Text segment -
▼
Andrew Snape (1675–1742) was an English cleric, academic and headmaster, provost of King's College, Cambridge from 1719.

Life
He was born at Hampton Court, Middlesex, the son of Andrew Snape (the younger), serjeant farrier to Charles II, and author of The Anatomy of an Horse (1683). The son was admitted to Eton College in 1683, and was elected to a scholarship at King's College, Cambridge, in 1689. He graduated B.A. in 1693, M.A. in 1697, and was created D.D. comitiis regiis in 1705.

Snape became lecturer of St. Martin's, London, and was chaplain to Charles Seymour, 6th Duke of Somerset, chancellor of the university of Cambridge, by whom he was presented in 1706 to the rectory of the united parishes of St Mary-at-Hill and St. Andrew Hubbard. In 1707 he was deputed by his university to represent, on its behalf, the faculty of theology at the jubilee of the foundation of the university of Frankfurt-on-the-Oder; and during his stay on the continent he preached a sermon before the Electress Sophia. He became one of the chaplains in ordinary to Queen Anne, and held the same office under George I.

In 1711 Snape was appointed headmaster of Eton, which flourished under his management. The part which he took in the Bangorian controversy gave offence at court, and his name, like that of Thomas Sherlock, was removed from the list of king's chaplains. On the death of John Adams he was chosen provost of King's College, Cambridge, in February 1719. He was vice-chancellor of the university in 1723–4. Early in 1737 he became rector of Knebworth, Hertfordshire, but resigned the living in August of the same year, when he was presented by the chapter of Windsor to the rectory of West Ildesley, Berkshire.
▲
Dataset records
▼
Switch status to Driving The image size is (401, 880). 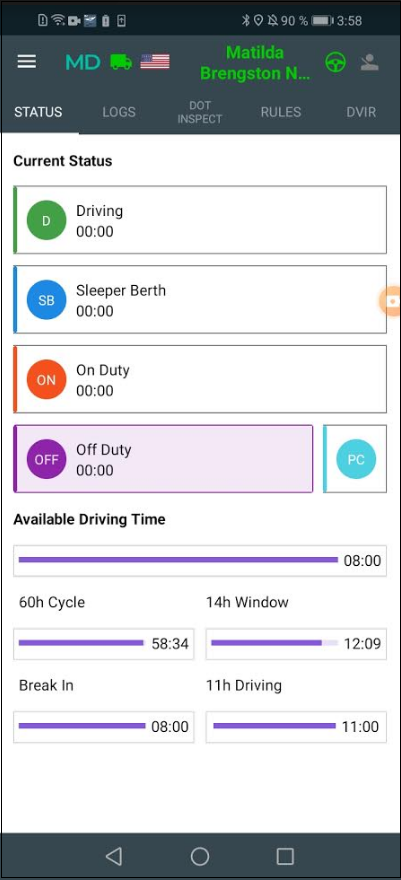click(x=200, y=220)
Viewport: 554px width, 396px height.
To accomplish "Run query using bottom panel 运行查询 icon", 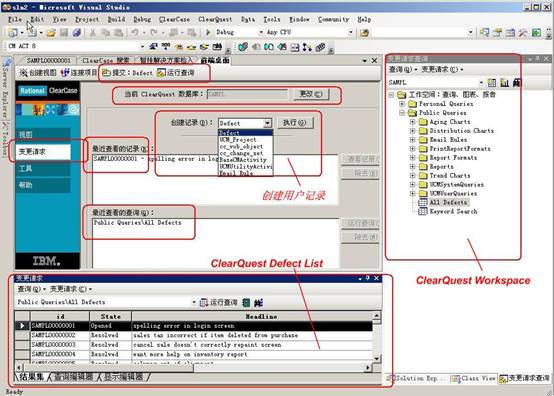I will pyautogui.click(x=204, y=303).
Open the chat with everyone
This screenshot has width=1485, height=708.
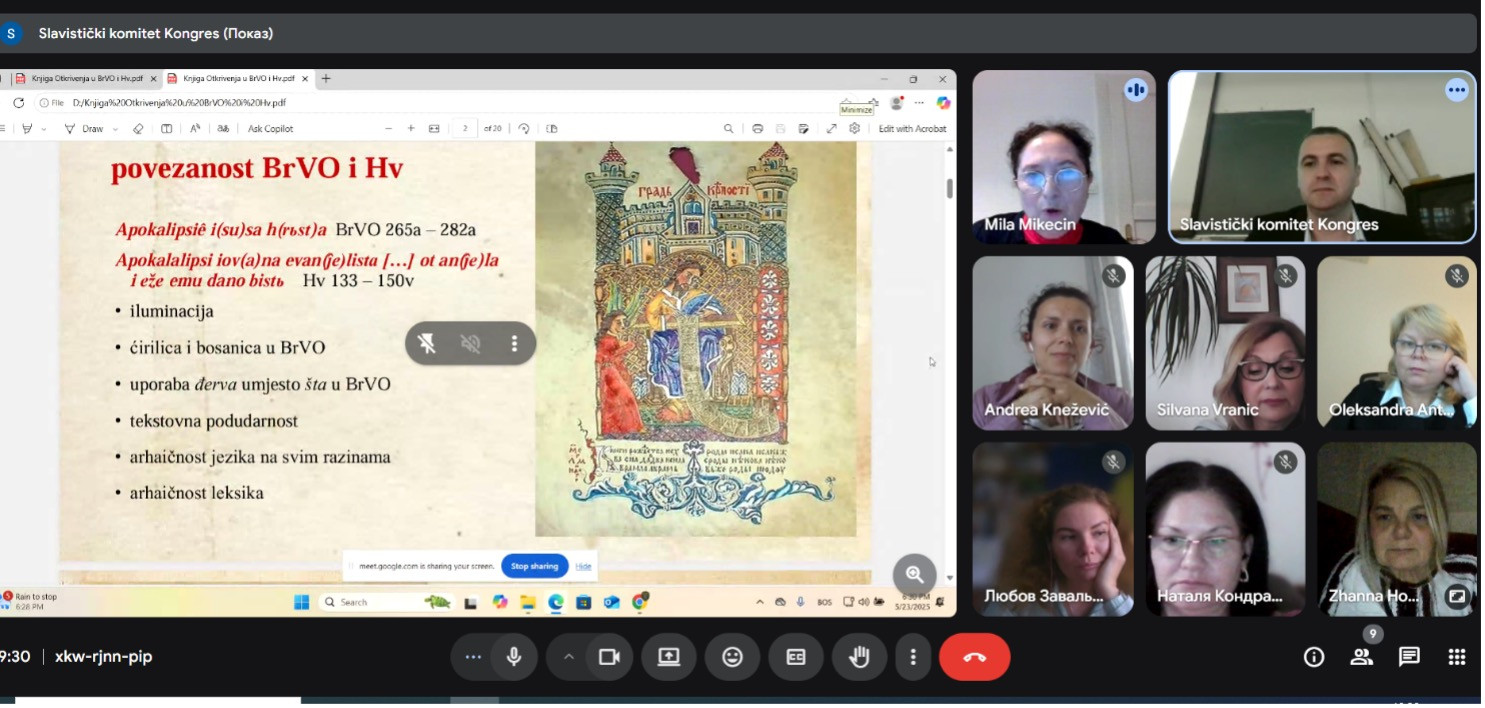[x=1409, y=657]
▲
Tasks and exercises -
A. Answer these from the Andrew Snape biography:
(i) In what year was Snape elected to a scholarship at King's College, Cambridge?
(ii) The jubilee of which university's foundation did he attend in 1707?
(iii) In what year was he appointed headmaster of Eton?
B. Reproduce word for word everything in the Andrew Snape biography from "Andrew Snape (1675–1742)" down to "regiis in 1705.".
C. Extend the Andrew Snape biography past its final sentence.
The listing is not needed for any of this work.

The results -
A.
(i) 1689
(ii) The university of Frankfurt-on-the-Oder
(iii) 1711

B.
Andrew Snape (1675–1742) was an English cleric, academic and headmaster, provost of King's College, Cambridge from 1719.

Life
He was born at Hampton Court, Middlesex, the son of Andrew Snape (the younger), serjeant farrier to Charles II, and author of The Anatomy of an Horse (1683). The son was admitted to Eton College in 1683, and was elected to a scholarship at King's College, Cambridge, in 1689. He graduated B.A. in 1693, M.A. in 1697, and was created D.D. comitiis regiis in 1705.

C.
Snape died in his lodgings in Windsor Castle on 30 December 1742. He was buried in the south aisle of St. George's Chapel.

Works
Snape was one of the principals in the Bangorian controversy, and in numerous pamphlets he attacked the principles upheld by Benjamin Hoadly. The first of his Letters to the Bishop of Bangor passed through seventeen editions in the year of its publication, 1717.

The sermons which he published separately were, with additions, printed as Forty-five Sermons on several Subjects, 3 vols. London, 1745, under the editorship of John Chapman, D.D., and William Berriman, D.D. In two Spital sermons preached in 1707 and 1718 he advocate humane treatment of the mentally ill. He contributed verses to the university collections on the death of Queen Mary, the Peace of Ryswick, and the accession of Queen Anne. Snape was the editor of  Robert Moss's Sermons (1732); but the preface, "by a Learned Hand", was by Zachary Grey.

Family
Snape married Rebecca, widow of Sir Joshua Sharp, sheriff of London, and daughter of John Hervey, merchant, of London.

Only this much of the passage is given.